BEGIN Data provided

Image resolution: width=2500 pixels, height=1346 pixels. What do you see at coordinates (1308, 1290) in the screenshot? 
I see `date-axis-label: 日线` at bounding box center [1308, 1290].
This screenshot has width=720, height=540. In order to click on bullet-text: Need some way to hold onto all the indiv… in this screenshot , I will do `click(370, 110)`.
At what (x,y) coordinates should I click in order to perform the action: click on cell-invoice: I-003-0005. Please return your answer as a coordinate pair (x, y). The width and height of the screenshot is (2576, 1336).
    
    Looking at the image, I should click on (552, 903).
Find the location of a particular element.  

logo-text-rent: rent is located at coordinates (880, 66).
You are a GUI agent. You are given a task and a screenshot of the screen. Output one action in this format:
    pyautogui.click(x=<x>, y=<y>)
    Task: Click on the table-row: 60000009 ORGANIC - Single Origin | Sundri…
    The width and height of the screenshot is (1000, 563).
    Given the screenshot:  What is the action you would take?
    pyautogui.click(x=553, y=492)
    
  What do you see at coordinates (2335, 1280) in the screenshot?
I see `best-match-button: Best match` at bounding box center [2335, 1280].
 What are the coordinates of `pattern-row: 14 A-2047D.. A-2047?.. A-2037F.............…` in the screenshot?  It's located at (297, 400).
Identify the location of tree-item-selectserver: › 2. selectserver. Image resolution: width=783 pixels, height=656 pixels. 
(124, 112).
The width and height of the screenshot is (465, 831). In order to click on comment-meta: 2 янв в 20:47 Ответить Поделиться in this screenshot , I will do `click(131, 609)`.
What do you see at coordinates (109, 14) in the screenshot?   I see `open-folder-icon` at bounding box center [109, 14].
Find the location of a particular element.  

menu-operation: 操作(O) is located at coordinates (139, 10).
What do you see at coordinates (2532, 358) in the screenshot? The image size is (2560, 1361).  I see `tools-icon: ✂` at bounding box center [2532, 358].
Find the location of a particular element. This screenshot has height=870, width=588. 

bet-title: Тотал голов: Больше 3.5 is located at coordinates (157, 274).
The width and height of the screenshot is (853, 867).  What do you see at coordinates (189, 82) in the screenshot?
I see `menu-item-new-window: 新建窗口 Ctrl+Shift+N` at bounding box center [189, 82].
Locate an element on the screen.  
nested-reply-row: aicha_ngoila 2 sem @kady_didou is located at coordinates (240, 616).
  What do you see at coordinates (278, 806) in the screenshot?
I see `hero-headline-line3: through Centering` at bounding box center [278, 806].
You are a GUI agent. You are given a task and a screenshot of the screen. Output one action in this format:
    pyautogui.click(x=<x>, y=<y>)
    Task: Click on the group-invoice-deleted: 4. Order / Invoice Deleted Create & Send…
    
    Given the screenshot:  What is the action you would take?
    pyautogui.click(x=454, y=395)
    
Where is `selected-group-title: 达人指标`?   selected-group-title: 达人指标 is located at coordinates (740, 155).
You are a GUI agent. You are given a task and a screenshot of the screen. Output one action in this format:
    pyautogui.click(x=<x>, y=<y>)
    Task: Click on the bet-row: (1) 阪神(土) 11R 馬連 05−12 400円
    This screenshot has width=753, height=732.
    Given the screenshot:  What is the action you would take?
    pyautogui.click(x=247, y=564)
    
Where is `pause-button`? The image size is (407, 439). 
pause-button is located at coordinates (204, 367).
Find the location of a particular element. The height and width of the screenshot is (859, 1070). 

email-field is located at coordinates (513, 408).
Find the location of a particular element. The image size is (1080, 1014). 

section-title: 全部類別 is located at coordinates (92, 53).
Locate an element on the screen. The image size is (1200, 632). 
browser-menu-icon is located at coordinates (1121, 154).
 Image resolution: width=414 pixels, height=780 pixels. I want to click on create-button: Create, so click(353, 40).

END Data provided

Problem statement: Rewrite these lines, replacing "particular element" with "specific element" wherever it appears and leaving everything else unchanged.

Completed exercise:
Image resolution: width=2500 pixels, height=1346 pixels. What do you see at coordinates (1308, 1290) in the screenshot? 
I see `date-axis-label: 日线` at bounding box center [1308, 1290].
This screenshot has width=720, height=540. In order to click on bullet-text: Need some way to hold onto all the indiv… in this screenshot , I will do `click(370, 110)`.
At what (x,y) coordinates should I click in order to perform the action: click on cell-invoice: I-003-0005. Please return your answer as a coordinate pair (x, y). The width and height of the screenshot is (2576, 1336).
    
    Looking at the image, I should click on (552, 903).
Find the location of a specific element.  

logo-text-rent: rent is located at coordinates (880, 66).
You are a GUI agent. You are given a task and a screenshot of the screen. Output one action in this format:
    pyautogui.click(x=<x>, y=<y>)
    Task: Click on the table-row: 60000009 ORGANIC - Single Origin | Sundri…
    The width and height of the screenshot is (1000, 563).
    Given the screenshot:  What is the action you would take?
    pyautogui.click(x=553, y=492)
    
  What do you see at coordinates (2335, 1280) in the screenshot?
I see `best-match-button: Best match` at bounding box center [2335, 1280].
 What are the coordinates of `pattern-row: 14 A-2047D.. A-2047?.. A-2037F.............…` in the screenshot?  It's located at (297, 400).
Identify the location of tree-item-selectserver: › 2. selectserver. Image resolution: width=783 pixels, height=656 pixels. 
(124, 112).
The width and height of the screenshot is (465, 831). In order to click on comment-meta: 2 янв в 20:47 Ответить Поделиться in this screenshot , I will do `click(131, 609)`.
What do you see at coordinates (109, 14) in the screenshot?   I see `open-folder-icon` at bounding box center [109, 14].
Find the location of a specific element.  

menu-operation: 操作(O) is located at coordinates (139, 10).
What do you see at coordinates (2532, 358) in the screenshot? The image size is (2560, 1361).  I see `tools-icon: ✂` at bounding box center [2532, 358].
Find the location of a specific element. This screenshot has height=870, width=588. 

bet-title: Тотал голов: Больше 3.5 is located at coordinates (157, 274).
The width and height of the screenshot is (853, 867).  What do you see at coordinates (189, 82) in the screenshot?
I see `menu-item-new-window: 新建窗口 Ctrl+Shift+N` at bounding box center [189, 82].
Locate an element on the screen.  
nested-reply-row: aicha_ngoila 2 sem @kady_didou is located at coordinates (240, 616).
  What do you see at coordinates (278, 806) in the screenshot?
I see `hero-headline-line3: through Centering` at bounding box center [278, 806].
You are a GUI agent. You are given a task and a screenshot of the screen. Output one action in this format:
    pyautogui.click(x=<x>, y=<y>)
    Task: Click on the group-invoice-deleted: 4. Order / Invoice Deleted Create & Send…
    
    Given the screenshot:  What is the action you would take?
    pyautogui.click(x=454, y=395)
    
Where is `selected-group-title: 达人指标`?   selected-group-title: 达人指标 is located at coordinates (740, 155).
You are a GUI agent. You are given a task and a screenshot of the screen. Output one action in this format:
    pyautogui.click(x=<x>, y=<y>)
    Task: Click on the bet-row: (1) 阪神(土) 11R 馬連 05−12 400円
    This screenshot has width=753, height=732.
    Given the screenshot:  What is the action you would take?
    pyautogui.click(x=247, y=564)
    
Where is `pause-button`? The image size is (407, 439). 
pause-button is located at coordinates (204, 367).
Find the location of a specific element. The height and width of the screenshot is (859, 1070). 

email-field is located at coordinates (513, 408).
Find the location of a specific element. The image size is (1080, 1014). 

section-title: 全部類別 is located at coordinates (92, 53).
Locate an element on the screen. The image size is (1200, 632). 
browser-menu-icon is located at coordinates (1121, 154).
 Image resolution: width=414 pixels, height=780 pixels. I want to click on create-button: Create, so click(353, 40).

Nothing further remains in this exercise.